What the task asks:
After reading the data below, copy out every line that contains the word "table".

Dataset:
===============

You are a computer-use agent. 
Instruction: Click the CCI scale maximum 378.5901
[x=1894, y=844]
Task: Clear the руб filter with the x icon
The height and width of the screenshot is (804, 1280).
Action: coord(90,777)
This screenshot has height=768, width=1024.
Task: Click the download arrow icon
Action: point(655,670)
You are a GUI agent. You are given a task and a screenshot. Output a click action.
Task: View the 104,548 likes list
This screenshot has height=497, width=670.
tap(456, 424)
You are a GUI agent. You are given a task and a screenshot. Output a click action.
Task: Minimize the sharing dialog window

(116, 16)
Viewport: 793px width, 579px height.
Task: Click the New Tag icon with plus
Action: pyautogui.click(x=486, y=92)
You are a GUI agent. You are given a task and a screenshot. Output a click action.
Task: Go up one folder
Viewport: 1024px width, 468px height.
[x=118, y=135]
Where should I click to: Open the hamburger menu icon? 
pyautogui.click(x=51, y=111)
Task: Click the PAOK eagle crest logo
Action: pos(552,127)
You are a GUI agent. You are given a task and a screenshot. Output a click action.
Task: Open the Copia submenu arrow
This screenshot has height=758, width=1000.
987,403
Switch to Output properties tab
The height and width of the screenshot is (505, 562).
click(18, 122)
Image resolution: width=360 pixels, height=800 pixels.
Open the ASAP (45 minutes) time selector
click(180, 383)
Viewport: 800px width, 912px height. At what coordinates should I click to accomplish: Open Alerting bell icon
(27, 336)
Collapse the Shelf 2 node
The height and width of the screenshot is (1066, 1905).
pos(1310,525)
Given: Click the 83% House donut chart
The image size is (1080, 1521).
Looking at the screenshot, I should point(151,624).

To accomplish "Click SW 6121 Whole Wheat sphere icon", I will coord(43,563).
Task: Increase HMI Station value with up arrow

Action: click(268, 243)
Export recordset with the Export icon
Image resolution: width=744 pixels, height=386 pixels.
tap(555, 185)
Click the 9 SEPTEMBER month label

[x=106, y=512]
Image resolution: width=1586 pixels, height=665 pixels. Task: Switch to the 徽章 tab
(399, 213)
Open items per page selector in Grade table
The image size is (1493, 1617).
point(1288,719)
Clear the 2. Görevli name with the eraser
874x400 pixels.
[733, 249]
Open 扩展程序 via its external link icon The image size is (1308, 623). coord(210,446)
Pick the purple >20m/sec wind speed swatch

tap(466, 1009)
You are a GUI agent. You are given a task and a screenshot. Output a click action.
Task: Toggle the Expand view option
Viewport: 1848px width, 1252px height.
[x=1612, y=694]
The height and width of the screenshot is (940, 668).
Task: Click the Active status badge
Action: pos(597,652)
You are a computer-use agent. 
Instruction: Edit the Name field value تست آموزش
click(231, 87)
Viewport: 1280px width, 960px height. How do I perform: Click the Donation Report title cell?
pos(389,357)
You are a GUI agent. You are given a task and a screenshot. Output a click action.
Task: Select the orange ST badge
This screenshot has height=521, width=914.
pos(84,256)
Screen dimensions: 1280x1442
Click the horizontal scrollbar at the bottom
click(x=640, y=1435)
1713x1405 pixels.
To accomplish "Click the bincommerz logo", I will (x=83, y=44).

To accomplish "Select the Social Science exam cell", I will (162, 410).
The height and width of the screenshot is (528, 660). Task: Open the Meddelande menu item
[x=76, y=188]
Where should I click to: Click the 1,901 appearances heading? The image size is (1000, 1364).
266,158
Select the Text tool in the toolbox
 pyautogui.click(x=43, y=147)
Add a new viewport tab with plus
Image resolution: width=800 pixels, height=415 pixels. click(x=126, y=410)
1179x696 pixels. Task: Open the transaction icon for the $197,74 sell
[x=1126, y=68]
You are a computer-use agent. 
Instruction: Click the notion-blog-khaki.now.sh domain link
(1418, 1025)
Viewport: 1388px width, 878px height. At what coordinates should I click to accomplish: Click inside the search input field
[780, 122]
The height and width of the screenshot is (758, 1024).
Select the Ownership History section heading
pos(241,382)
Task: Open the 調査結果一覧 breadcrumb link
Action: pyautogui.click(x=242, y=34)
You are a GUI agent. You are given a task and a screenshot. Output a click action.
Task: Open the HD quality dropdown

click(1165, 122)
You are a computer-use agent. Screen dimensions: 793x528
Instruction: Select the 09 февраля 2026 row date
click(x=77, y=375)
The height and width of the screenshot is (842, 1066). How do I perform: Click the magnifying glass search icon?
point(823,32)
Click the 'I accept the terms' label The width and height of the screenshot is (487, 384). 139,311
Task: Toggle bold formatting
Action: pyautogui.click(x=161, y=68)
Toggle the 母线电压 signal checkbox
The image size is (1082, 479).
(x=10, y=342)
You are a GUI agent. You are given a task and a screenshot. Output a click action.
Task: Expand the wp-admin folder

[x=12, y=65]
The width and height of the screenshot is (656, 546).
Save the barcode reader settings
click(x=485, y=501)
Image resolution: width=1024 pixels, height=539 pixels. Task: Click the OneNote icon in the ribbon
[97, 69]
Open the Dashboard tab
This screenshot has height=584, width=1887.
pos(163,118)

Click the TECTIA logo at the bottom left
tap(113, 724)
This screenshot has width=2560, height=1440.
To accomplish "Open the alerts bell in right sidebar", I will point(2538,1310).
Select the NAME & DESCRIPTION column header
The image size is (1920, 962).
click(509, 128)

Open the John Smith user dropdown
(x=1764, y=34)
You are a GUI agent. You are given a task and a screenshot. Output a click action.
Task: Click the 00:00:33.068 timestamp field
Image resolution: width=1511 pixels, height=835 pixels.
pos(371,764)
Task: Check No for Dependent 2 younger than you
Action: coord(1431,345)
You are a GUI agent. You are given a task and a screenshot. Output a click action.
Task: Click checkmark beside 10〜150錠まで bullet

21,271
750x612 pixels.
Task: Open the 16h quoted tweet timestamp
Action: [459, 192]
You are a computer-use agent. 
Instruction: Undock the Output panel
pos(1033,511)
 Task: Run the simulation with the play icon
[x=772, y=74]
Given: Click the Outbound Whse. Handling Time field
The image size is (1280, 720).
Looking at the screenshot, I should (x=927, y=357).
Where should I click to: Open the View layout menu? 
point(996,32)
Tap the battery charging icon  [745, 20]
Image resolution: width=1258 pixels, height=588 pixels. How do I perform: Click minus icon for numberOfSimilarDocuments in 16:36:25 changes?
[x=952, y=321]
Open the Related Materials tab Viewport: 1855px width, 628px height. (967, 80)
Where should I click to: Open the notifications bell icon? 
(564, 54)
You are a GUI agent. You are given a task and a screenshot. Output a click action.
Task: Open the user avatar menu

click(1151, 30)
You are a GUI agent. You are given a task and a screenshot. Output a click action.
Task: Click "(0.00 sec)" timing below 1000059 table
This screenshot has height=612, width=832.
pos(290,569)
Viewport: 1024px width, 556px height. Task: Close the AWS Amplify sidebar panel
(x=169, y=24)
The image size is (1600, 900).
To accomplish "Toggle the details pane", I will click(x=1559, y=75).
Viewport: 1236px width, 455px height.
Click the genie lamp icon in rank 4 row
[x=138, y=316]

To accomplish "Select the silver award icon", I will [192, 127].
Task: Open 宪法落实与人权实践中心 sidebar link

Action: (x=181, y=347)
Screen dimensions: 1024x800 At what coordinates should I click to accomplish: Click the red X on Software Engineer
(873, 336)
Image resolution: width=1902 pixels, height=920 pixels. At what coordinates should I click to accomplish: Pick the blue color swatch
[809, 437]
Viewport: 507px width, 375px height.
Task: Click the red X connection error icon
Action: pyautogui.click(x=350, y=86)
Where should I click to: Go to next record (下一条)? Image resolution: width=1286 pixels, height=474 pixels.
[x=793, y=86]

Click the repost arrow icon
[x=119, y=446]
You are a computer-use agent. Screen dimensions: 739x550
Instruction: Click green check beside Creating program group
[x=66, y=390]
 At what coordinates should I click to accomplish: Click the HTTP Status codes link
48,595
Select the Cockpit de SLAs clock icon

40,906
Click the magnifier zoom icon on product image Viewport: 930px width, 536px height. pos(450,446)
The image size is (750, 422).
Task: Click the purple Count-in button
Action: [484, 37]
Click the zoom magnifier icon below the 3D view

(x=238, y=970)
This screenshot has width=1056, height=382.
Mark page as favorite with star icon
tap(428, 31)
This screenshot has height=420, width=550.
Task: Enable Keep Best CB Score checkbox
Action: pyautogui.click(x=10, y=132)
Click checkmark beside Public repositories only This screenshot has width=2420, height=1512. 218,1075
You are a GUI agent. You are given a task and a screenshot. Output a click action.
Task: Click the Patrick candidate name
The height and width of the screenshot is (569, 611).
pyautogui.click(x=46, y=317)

===============

Expected answer:
Open items per page selector in Grade table
Task: Click "(0.00 sec)" timing below 1000059 table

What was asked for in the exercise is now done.